In situations as the proceeding where many religious, political and ethical viewpoints within our society can still see the gray area of such a decision,

how are we to make public policy regarding the issue? My answer is that legal guidelines are absolutely necessary, but not a simple law allowing all or none of technology such as IVF and PGD. Regulation on the federal level is what I would call for in the United States, but history arguably tells us that the federal government’s job is to react slowly and deliberately to new potential crimes rather than to make legislation in attempt to prevent them. In order to best understand why legislation is necessary, I think the government will wait for an actual case to come forth. For example, I think the way that these technologies will eventually be regulated is by a U.S. Supreme Court decision that will overturn or affirm a lower-court decision. The lower court decision will likely be a ruling made either to strike down or affirm a state statute. This is how I envision the legal process coming to light. Ideally those state statutes would begin popping up around the country today, before practices get too extreme. I think the biggest obstacle to state legislatures’ proposing and passing bills about reproductive technology is a lack of understanding of what IVF and PGD really mean. Lobbyists need to speak with state senators and delegates about what technology is available today, how it’s being used and how future technologies will be used in the future. Obstacles are once again a lack of understanding, and additionally lack of support for earmarked women’s or liberal issues.
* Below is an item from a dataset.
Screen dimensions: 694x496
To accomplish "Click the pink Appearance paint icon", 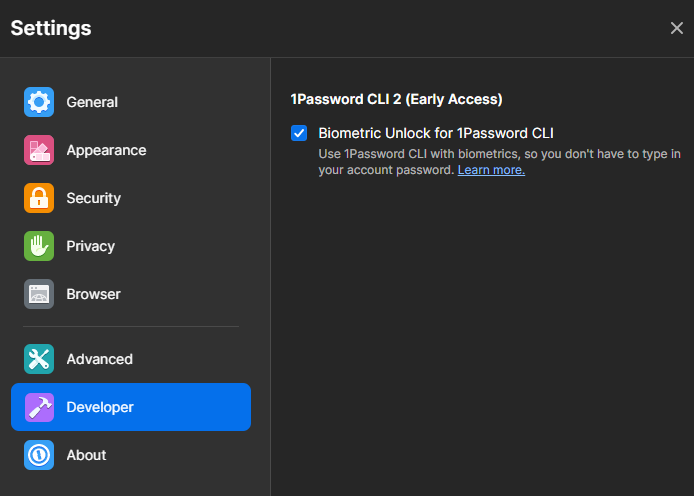I will [39, 150].
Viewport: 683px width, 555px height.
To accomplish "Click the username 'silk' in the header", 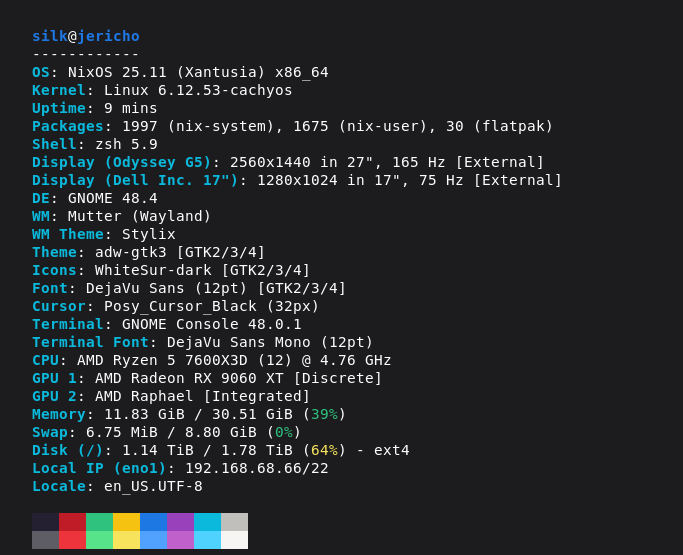I will [x=49, y=36].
Nancy Lublin describes in Pandora’s Box: Feminism Confronts Reproductive Technology the characteristics of Technophiles and Technophobes, meaning those who fear and those who fully endorse technology, specifically technology that “interferes with the womb” (Lublin 23). Lublin brings to light that there is a feminist perspective that such technology is a liberating agent for women, and there is the ecofeminist who does not support said technology. An ecofeminist would likely point out that fighting the biology that so often creates the basis for inequality among men and women is not the solution. An ecofeminist, according to Lublin, would more likely take the viewpoint that “biology is the source and not the enemy of feminist revolution”(45). I agree with the standpoint that technology is to be welcomed in general as an agent of change, but I feel there are distinct boundaries that need to be established

in our society in this realm. Only long, intense, public scrutiny and dialogue about where the line should be drawn can produce solutions that make sense in our culture, or ethical solutions. Technology developed to make our lives easier should be viewed with less legal scrutiny than should the development and marketing of technology created to interfere with the very creation of who we are in the deepest and most basic form. Whether one believes strongly in reason, science or religion, it seems to make sense in our society that humans should not be entrusted with deciding what type of human DNA should or should not continue to occupy the planet.

Works Cited

Lublin, Nancy. Pandora’s Box: Feminism Confronts Reproductive Technology. New York: Roman and Littlefield, 1998. 75-114.

Roberts, Dorothy. Killing the Black Body. New York: Random House, 1997.

Fertility Institutes. Sexselection.net. 26. Nov. 2006. 2006, http://www. sexselection.net/pages/626742/index.htm

Spar, Deborah L. The Baby Business. Boston: Harvard, 2006.